*** Opening of Input material ***

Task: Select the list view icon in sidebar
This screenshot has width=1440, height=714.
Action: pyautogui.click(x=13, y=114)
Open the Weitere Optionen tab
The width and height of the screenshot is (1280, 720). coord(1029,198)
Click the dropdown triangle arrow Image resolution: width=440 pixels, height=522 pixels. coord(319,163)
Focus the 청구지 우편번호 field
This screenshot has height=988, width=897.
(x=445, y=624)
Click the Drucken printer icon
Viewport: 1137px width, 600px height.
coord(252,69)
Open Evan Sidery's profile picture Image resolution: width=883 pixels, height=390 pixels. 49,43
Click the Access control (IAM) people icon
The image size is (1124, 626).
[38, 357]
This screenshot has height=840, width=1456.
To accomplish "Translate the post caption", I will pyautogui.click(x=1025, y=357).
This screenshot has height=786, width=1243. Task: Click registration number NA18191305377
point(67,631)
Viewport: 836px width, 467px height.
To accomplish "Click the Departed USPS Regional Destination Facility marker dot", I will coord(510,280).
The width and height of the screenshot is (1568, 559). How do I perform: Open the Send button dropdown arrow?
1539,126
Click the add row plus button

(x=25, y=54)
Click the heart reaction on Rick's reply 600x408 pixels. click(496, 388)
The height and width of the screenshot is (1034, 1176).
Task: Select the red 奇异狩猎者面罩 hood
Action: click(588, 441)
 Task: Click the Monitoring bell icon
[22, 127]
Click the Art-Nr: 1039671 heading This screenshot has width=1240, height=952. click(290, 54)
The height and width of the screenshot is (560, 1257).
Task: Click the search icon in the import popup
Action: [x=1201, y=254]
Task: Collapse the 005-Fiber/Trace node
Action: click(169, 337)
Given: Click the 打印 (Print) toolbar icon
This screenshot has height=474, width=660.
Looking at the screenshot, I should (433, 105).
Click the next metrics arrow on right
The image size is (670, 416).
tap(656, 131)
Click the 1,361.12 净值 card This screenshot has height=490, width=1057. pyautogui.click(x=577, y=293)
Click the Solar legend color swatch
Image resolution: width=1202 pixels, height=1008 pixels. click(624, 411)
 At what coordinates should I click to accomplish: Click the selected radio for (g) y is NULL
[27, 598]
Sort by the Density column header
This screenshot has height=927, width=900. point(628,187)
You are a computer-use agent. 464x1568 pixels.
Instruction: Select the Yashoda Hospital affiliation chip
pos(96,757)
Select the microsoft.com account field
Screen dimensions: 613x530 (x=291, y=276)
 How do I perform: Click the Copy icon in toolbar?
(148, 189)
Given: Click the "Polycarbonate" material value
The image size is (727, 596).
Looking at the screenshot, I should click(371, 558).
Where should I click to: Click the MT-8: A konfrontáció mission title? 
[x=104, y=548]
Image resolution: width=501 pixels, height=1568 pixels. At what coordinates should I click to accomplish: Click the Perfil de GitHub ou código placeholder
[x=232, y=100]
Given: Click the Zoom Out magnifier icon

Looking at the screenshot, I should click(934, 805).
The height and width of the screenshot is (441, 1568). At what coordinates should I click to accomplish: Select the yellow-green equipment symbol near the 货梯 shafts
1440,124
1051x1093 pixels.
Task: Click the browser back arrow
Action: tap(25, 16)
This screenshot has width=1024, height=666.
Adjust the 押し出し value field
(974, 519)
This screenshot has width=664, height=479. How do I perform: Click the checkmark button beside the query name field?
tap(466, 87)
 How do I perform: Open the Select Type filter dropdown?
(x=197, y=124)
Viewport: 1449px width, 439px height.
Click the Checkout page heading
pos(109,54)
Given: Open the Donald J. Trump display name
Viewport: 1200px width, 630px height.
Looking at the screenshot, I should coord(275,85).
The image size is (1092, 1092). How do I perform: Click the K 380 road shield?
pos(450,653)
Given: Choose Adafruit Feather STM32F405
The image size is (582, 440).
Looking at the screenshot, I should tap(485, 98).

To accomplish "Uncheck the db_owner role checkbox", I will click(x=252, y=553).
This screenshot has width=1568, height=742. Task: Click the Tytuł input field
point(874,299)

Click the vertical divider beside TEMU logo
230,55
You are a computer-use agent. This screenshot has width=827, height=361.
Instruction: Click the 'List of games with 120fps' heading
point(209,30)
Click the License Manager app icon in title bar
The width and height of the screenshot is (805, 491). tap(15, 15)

*** Close of Input material ***

**What you should do**
Show every line in the entries where the string "will" occurs.

**Response**
To accomplish "Translate the post caption", I will pyautogui.click(x=1025, y=357).
To accomplish "Click the Departed USPS Regional Destination Facility marker dot", I will coord(510,280).
To accomplish "Uncheck the db_owner role checkbox", I will click(x=252, y=553).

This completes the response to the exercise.